* Work to be completed:
The material below contains a line with "Centers of Excellence (1069, 11)" and a line with "Plus de Détails (75, 1566)". Copy exactly those two lines and all lines between them.

Data for review below:

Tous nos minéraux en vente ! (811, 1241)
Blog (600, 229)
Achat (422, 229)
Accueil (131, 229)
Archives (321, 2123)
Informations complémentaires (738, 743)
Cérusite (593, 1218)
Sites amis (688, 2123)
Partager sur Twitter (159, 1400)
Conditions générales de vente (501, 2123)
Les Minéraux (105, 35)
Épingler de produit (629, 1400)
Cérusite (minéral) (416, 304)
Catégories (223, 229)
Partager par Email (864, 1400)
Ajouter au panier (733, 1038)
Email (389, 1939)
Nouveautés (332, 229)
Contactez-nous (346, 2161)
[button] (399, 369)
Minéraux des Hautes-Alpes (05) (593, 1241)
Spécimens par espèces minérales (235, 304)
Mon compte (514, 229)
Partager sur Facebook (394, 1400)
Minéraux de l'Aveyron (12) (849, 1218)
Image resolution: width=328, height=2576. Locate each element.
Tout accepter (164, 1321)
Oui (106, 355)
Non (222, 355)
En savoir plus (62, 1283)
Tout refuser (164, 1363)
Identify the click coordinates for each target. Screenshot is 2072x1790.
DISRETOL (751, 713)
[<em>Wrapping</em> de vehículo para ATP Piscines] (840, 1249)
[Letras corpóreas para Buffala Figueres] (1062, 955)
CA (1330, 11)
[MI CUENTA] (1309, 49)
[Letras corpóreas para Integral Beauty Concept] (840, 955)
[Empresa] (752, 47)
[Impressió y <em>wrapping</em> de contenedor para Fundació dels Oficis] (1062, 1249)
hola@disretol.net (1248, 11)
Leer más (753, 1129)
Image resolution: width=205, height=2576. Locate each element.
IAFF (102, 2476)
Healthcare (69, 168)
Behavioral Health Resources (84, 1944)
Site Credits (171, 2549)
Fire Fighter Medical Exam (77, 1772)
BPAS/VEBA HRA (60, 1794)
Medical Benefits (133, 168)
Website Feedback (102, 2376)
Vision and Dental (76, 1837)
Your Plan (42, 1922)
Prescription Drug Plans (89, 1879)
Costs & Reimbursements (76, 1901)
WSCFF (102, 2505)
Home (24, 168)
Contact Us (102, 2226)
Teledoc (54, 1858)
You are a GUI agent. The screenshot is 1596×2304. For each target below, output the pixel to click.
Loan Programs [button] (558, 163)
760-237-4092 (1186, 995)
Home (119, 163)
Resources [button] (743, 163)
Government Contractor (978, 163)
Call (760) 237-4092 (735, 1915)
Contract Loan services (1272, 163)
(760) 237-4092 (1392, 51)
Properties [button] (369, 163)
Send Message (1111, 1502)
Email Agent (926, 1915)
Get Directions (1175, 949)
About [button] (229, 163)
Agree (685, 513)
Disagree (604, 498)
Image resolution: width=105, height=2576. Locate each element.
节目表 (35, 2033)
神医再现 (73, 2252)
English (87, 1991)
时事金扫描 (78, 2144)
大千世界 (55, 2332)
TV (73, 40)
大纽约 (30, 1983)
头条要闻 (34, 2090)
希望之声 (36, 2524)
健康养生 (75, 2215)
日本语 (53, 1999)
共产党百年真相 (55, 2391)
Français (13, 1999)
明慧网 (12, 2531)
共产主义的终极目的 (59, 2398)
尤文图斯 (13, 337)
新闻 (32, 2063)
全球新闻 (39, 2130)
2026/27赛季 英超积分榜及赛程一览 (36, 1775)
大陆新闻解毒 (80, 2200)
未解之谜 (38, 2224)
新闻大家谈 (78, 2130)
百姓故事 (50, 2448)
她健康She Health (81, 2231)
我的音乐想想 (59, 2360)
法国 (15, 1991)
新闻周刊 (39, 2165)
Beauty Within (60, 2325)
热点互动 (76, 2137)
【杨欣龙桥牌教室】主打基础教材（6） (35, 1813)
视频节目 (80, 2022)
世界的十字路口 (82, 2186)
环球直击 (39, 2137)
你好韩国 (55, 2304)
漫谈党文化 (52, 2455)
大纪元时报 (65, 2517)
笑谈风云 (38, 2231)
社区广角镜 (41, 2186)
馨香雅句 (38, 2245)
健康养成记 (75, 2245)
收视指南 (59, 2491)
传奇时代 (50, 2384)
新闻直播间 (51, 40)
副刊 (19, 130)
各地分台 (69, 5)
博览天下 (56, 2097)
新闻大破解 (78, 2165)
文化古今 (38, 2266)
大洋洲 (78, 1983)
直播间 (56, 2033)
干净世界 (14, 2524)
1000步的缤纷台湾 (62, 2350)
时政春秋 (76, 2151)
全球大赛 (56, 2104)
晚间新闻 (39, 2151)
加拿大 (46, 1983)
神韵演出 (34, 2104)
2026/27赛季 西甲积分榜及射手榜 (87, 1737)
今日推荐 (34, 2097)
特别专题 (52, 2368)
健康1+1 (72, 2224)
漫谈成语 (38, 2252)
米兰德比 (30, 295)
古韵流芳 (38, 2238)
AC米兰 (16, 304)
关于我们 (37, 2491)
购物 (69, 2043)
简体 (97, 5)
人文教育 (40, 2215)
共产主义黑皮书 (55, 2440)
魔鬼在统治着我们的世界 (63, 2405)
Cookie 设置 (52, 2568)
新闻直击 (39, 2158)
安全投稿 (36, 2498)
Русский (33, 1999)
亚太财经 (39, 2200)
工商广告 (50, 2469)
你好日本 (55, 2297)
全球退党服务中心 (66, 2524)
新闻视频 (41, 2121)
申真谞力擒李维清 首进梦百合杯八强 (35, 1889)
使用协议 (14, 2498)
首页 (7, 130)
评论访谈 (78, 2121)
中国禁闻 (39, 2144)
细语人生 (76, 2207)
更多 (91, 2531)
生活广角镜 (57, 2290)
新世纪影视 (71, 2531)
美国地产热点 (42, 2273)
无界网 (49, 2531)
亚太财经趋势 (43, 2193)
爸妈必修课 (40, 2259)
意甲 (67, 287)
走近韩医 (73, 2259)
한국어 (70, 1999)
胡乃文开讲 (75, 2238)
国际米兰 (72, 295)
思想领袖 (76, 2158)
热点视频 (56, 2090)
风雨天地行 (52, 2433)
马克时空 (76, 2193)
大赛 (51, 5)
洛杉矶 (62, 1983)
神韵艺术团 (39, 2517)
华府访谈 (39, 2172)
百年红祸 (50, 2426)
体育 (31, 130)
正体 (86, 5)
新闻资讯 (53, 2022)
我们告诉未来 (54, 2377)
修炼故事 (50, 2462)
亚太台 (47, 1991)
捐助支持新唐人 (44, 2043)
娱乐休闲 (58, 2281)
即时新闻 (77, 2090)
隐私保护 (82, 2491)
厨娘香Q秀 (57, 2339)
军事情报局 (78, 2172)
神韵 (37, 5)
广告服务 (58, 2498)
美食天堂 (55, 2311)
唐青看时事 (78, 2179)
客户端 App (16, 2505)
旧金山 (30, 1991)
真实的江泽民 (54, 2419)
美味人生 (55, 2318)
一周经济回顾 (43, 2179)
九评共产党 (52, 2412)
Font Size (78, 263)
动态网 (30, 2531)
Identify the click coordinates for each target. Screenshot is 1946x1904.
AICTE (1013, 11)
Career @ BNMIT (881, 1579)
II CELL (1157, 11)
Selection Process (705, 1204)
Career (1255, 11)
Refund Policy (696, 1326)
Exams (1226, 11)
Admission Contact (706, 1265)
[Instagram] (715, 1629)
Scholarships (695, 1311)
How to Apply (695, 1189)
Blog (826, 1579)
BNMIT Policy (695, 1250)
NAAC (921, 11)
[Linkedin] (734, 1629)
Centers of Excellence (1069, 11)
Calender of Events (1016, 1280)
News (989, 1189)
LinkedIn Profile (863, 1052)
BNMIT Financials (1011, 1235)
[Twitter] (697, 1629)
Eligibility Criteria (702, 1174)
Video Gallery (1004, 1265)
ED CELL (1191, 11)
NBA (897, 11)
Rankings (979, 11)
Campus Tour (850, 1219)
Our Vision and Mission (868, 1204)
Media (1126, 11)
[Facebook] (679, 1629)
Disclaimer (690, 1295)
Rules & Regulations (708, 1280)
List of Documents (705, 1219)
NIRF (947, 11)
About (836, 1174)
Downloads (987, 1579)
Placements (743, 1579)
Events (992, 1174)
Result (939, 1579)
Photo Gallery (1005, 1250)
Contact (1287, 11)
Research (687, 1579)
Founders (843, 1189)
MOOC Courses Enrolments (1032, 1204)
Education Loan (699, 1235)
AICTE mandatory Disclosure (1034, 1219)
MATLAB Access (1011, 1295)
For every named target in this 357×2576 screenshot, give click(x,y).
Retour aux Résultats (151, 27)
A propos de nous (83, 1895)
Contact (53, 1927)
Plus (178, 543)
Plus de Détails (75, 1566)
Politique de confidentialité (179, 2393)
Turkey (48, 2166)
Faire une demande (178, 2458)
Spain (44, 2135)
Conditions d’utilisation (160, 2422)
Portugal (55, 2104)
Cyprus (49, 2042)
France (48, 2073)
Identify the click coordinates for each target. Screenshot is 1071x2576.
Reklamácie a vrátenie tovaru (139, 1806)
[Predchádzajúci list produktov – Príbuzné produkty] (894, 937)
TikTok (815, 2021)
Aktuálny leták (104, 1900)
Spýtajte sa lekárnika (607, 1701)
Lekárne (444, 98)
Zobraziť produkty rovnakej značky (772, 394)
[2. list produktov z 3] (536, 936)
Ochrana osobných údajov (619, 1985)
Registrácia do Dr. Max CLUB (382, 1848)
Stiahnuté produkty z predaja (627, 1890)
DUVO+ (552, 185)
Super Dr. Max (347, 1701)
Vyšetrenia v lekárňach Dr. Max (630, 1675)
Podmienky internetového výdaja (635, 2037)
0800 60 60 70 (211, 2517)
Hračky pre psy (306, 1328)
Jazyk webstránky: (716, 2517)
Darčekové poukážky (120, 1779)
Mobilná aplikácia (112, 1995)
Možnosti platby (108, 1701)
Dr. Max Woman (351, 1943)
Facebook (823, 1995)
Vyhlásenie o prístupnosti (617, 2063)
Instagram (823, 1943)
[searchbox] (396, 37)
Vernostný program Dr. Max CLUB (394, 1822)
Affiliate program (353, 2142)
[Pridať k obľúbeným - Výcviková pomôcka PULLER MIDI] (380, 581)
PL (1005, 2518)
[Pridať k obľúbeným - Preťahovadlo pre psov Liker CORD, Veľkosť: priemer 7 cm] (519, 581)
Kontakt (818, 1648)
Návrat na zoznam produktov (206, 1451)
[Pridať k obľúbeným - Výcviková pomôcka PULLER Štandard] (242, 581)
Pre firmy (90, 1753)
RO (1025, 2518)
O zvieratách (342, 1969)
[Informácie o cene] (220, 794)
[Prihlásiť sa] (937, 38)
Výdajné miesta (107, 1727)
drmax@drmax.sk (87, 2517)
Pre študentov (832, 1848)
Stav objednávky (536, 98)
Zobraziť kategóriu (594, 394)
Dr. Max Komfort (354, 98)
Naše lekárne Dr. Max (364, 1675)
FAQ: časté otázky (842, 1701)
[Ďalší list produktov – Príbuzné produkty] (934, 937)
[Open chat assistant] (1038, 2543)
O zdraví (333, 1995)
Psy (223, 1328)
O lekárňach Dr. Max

End of Data for review.

* Answer to this problem:
Centers of Excellence (1069, 11)
Calender of Events (1016, 1280)
News (989, 1189)
LinkedIn Profile (863, 1052)
BNMIT Financials (1011, 1235)
[Twitter] (697, 1629)
Eligibility Criteria (702, 1174)
Video Gallery (1004, 1265)
ED CELL (1191, 11)
NBA (897, 11)
Rankings (979, 11)
Campus Tour (850, 1219)
Our Vision and Mission (868, 1204)
Media (1126, 11)
[Facebook] (679, 1629)
Disclaimer (690, 1295)
Rules & Regulations (708, 1280)
List of Documents (705, 1219)
NIRF (947, 11)
About (836, 1174)
Downloads (987, 1579)
Placements (743, 1579)
Events (992, 1174)
Result (939, 1579)
Photo Gallery (1005, 1250)
Contact (1287, 11)
Research (687, 1579)
Founders (843, 1189)
MOOC Courses Enrolments (1032, 1204)
Education Loan (699, 1235)
AICTE mandatory Disclosure (1034, 1219)
MATLAB Access (1011, 1295)
For every named target in this 357×2576 screenshot, give click(x,y).
Retour aux Résultats (151, 27)
A propos de nous (83, 1895)
Contact (53, 1927)
Plus (178, 543)
Plus de Détails (75, 1566)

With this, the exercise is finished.